Of the 41 extracted maternal outcomes, 24 were immune, eight respiratory, five in other (nonlung) organs, and four were endocrine outcomes (supplementary table S4). Immune outcomes included serum, amniotic and breastmilk immunoglobulins and cytokines [48, 53, 64, 65], and lung cellular immune response and inflammation [33, 55]. Respiratory outcomes included airway responsiveness [31, 33, 54, 55, 58] and lung histology [31, 33, 66]. Other (nonlung) organ outcomes included concentration of α- and γ-tocopherol in the liver [52, 53], and histological and molecular responses of the adrenal medulla [31]. Endocrine outcomes included serum concentrations of corticosterone and adrenaline (supplementary table S3) [31, 50].

Placental outcomes

Of the nine extracted placental outcomes, there were four anatomical, three endocrine and two immune outcomes (supplementary table S5). All of the anatomical and endocrine outcomes were from a sheep model of HDM-induced maternal asthma, including placental weight [33, 67], placentome maturity [33, 68] and the isoforms and subcellular localisation of glucocorticoid [67] and androgen receptor isoforms [67, 69]. The immune outcomes were from two mouse studies that measured cytokine production by placental lymphocytes [56, 70].
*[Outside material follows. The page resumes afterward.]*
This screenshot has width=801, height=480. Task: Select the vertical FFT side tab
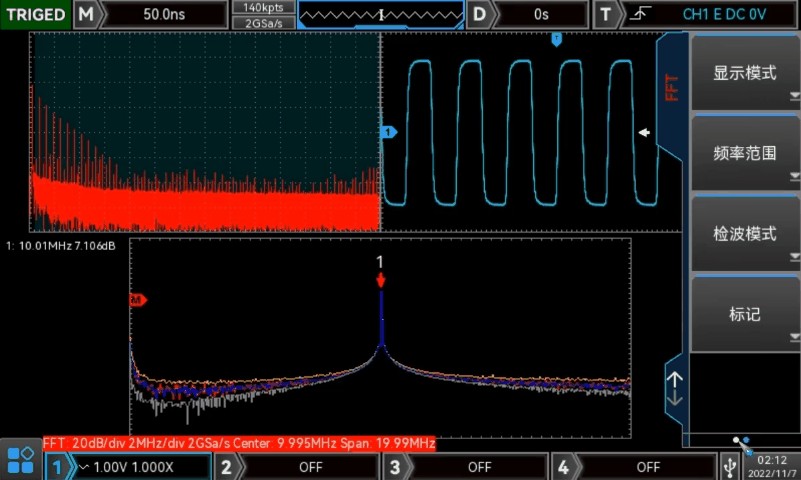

Pregnancy and fetal outcomes

Of the 17 extracted pregnancy and fetal outcomes, there were six size, four immune, four survival, one endocrine, one genetic/epigenetic and one respiratory outcome (supplementary table S6). Size outcomes included fetal weights [33, 48, 52, 53, 67] and fetal to maternal weight ratio [67]. Immune outcomes include cytokines in whole brain [70] and plasma [65], and immune cells in lung, thymus and spleen [65]. Survival outcomes included pup viability [53, 71] and average litter size [48, 71]. Other outcomes included fetal plasma cortisol concentration [65], lung gene expression of surfactant proteins [33] and organ weights [65]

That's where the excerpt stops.